Ia mendekat. Mengelusnya. Goresan itu membentuk sesuatu. Tiga huruf kecil: S.R.H.
ꕤꕤꕤ
Pagi harinya, Maura membawa temuannya ke sekolah. Wajahnya tetap datar di antara lalu lalang siswa dan matanya tak bisa menyembunyikan gejolak dalam dirinya. Nana sempat menyapa, tapi Maura hanya membalas dengan anggukan singkat.
"Maura!"
Harry menghampirinya di parkiran dengan napas sedikit terengah. "Kau nggak bales pesanku semalam."
Maura menoleh sekilas. “Aku ... sibuk.”
Harry tak langsung menanggapi. Matanya menelisik wajah Maura, lalu dengan lembut berkata, “Kau kelihatan kayak orang yang baru bertemu hantu.”
“Aku membaca sesuatu,” ucap Maura. “Sesuatu dari Maureen.”
Mereka berjalan berdampingan menuju koridor belakang, tempat biasa mereka menghindari keramaian.
“Aku butuh bantuamu,” katanya, lalu mengeluarkan buku cokelat dari tasnya. Dibukanya halaman yang berisi simbol dan kalimat misterius itu. "Kau ingat lambang ini?"
Harry mengerutkan alis. “Ini seperti yang pernah Maureen gambar waktu kita bertiga bikin sandi. Aku pikir itu cuma permainan.”
“Tidak. Ini petunjuk.” Maura menatapnya tajam. “Dan aku yakin dia meninggalkannya untukku.”
Harry mengangguk perlahan. “Kau yakin ingin membukanya kembali? Kita nggak tahu apa yang akan kita temukan.”

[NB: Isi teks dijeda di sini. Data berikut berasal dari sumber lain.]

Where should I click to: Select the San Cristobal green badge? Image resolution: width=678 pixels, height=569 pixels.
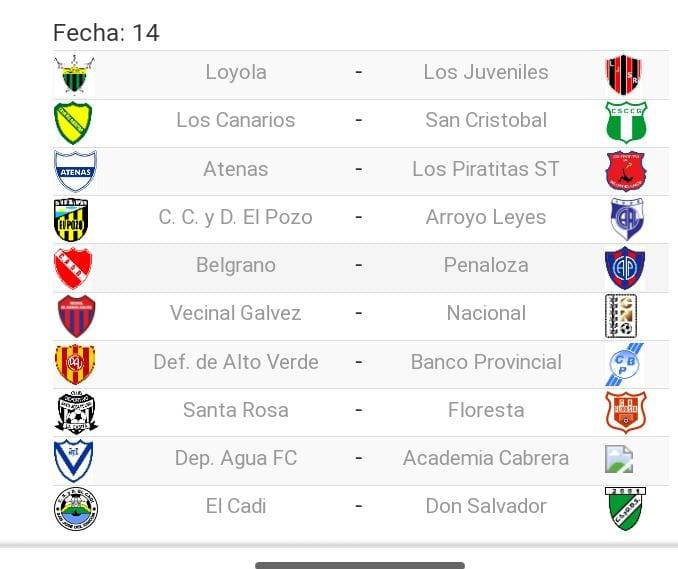click(x=626, y=122)
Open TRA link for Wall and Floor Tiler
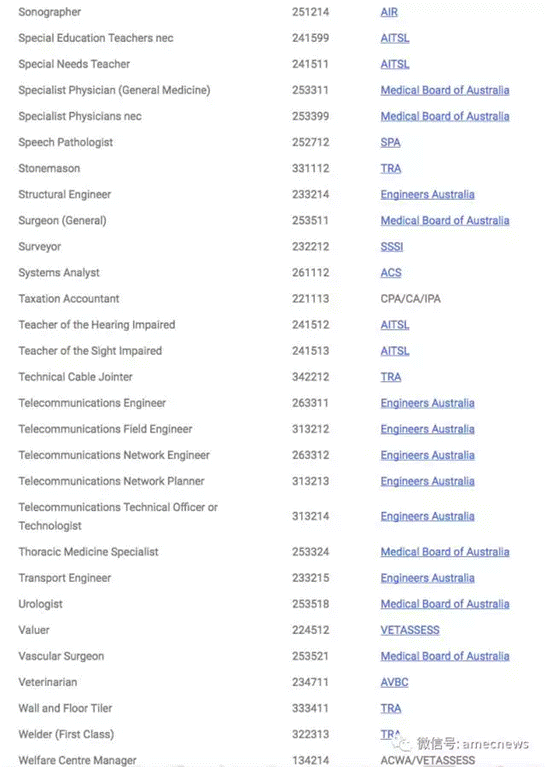The image size is (546, 767). [391, 708]
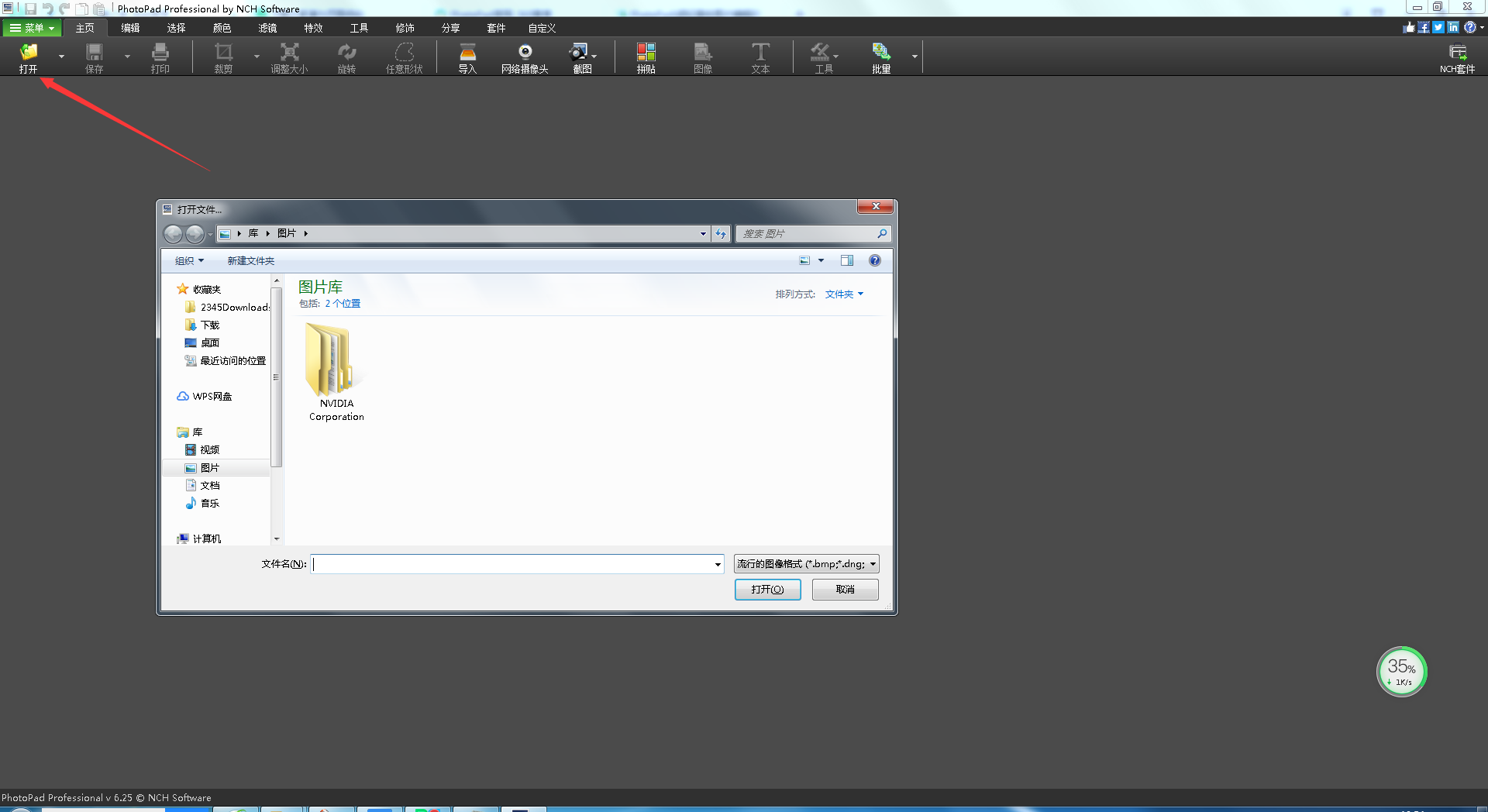Click the Open (打开) folder icon in toolbar
The width and height of the screenshot is (1488, 812).
coord(29,53)
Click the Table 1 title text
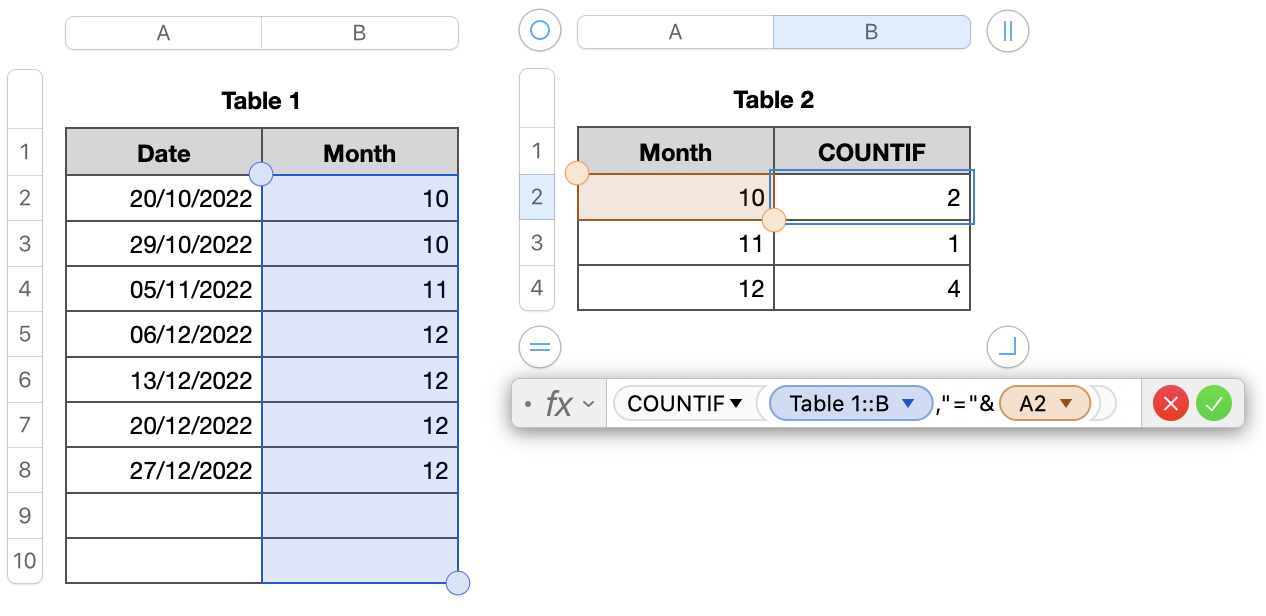The image size is (1266, 616). (x=261, y=101)

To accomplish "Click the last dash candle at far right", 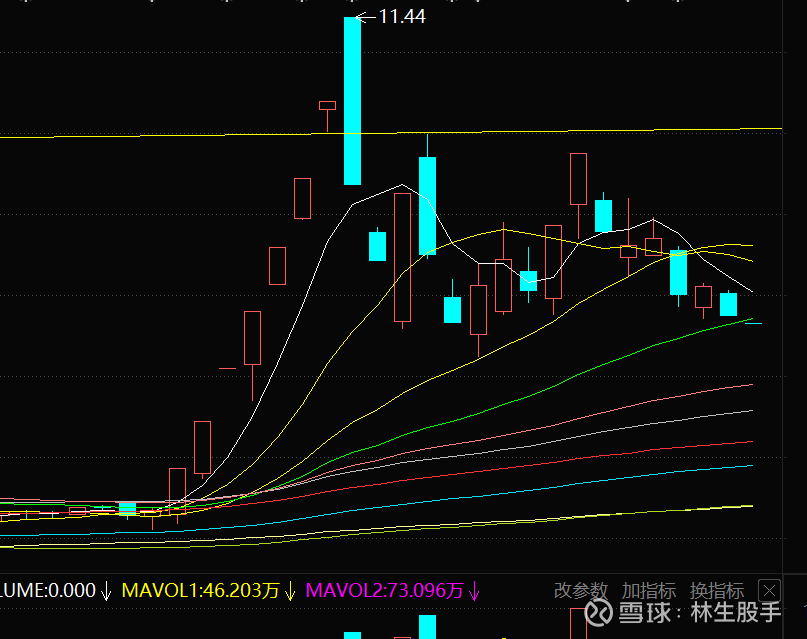I will point(754,323).
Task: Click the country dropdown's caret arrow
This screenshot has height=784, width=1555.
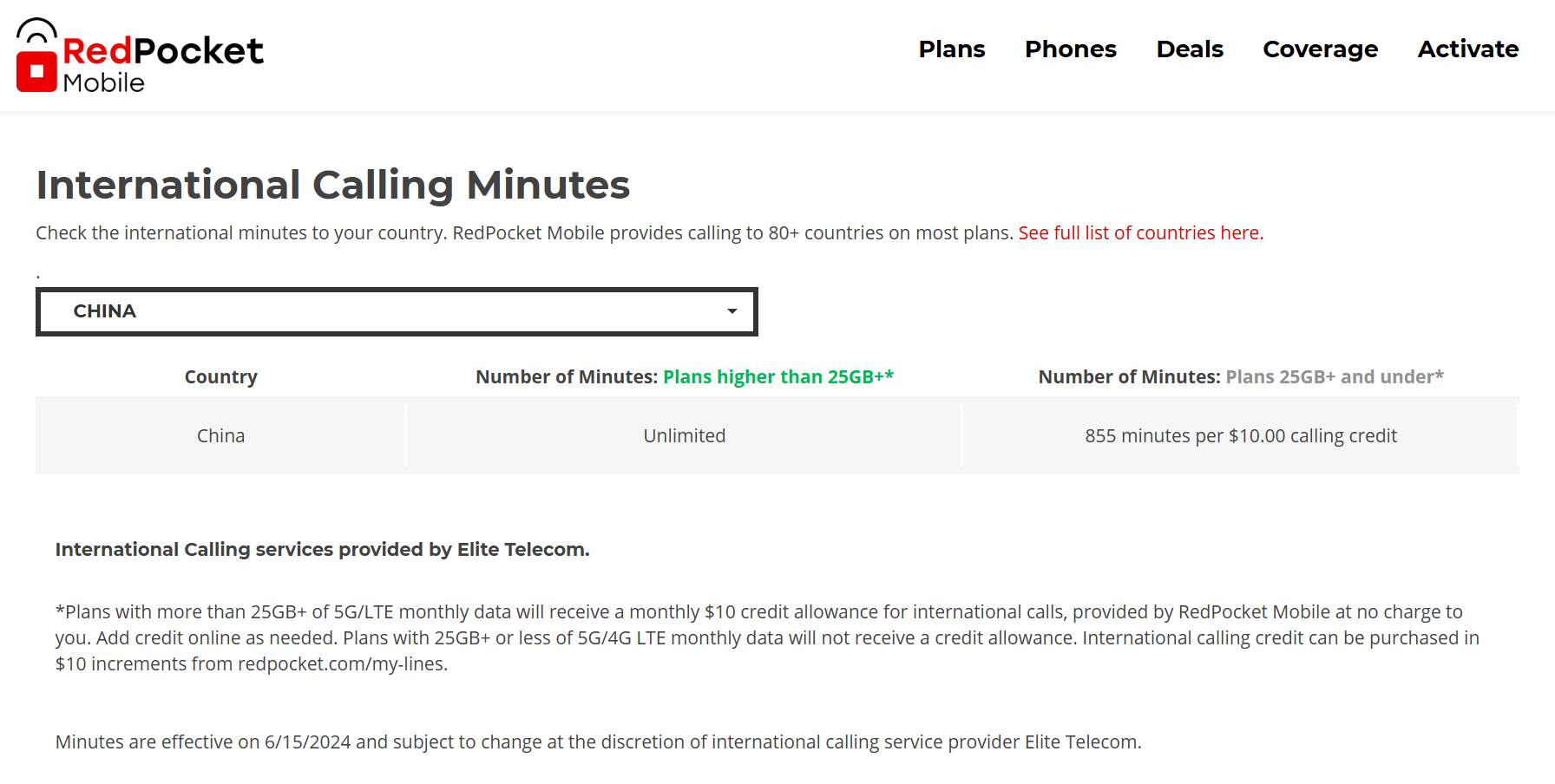Action: tap(732, 311)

Maura menggenggam buku itu erat. “Kalau aku nggak mencoba, aku nggak akan pernah tahu kenapa dia benar-benar pergi.”
ꕤꕤꕤ
Di ruang BK, Bu Rissa menerima Maura dengan senyum yang tak dibuat-buat. Di tangannya ada mug teh dan tumpukan dokumen ringan. Ruangan itu hangat, tetapi Maura merasa seolah ada angin dingin yang menyelinap dari bawah pintu.
“Kita bisa mulai kapan saja saat kamu merasa sudah siap,” ucap Bu Rissa.
Maura duduk, membuka resleting tasnya, dan tanpa bicara meletakkan buku cokelat itu di meja.
Bu Rissa menatapnya sejenak. “Itu milik Maureen?”
Maura mengangguk.
“Dan kamu membacanya?”
“Baru sebagian. Tapi ada yang terasa ... bukan pesan biasa. Dia seperti bicara lewat cara yang hanya aku pahami.”
Bu Rissa mencondongkan tubuhnya sedikit. “Apa kamu percaya Maureen sengaja meninggalkan sesuatu untukmu?”
“Sangat.”
Ada keheningan. Lalu Maura berkata pelan, “Aku merasa bersalah. Karena hari itu aku pulang lebih dulu. Karena aku tahu dia menyembunyikan sesuatu, tapi aku ... terlalu sibuk dengan duniaku sendiri.”
Bu Rissa tidak langsung menimpali. Ia menatap Maura, dengan tatapan yang mengerti—atau berusaha mengerti. “Rasa bersalah adalah bagian dari duka,” ujarnya. “Kadang, perasaan itu datang bukan karena kesalahan, tapi karena cinta yang belum sempat diucapkan.”
ꕤꕤꕤ
Malamnya, Maura menyalakan lampu kecil di meja belajar dan membuka halaman terakhir dari buku lambang itu. Di sana, ia menemukan satu halaman kosong—hanya satu kata yang ditulis di tengah: “Kembali” dan di sudut kanan bawah halaman itu, ada bekas robekan. Seolah pernah ada lembar lain yang kini hilang.
Maura menutup bukunya pelan. Lalu berbisik ke dalam kegelapan, “Maureen ... kau ingin aku kembali ke mana?”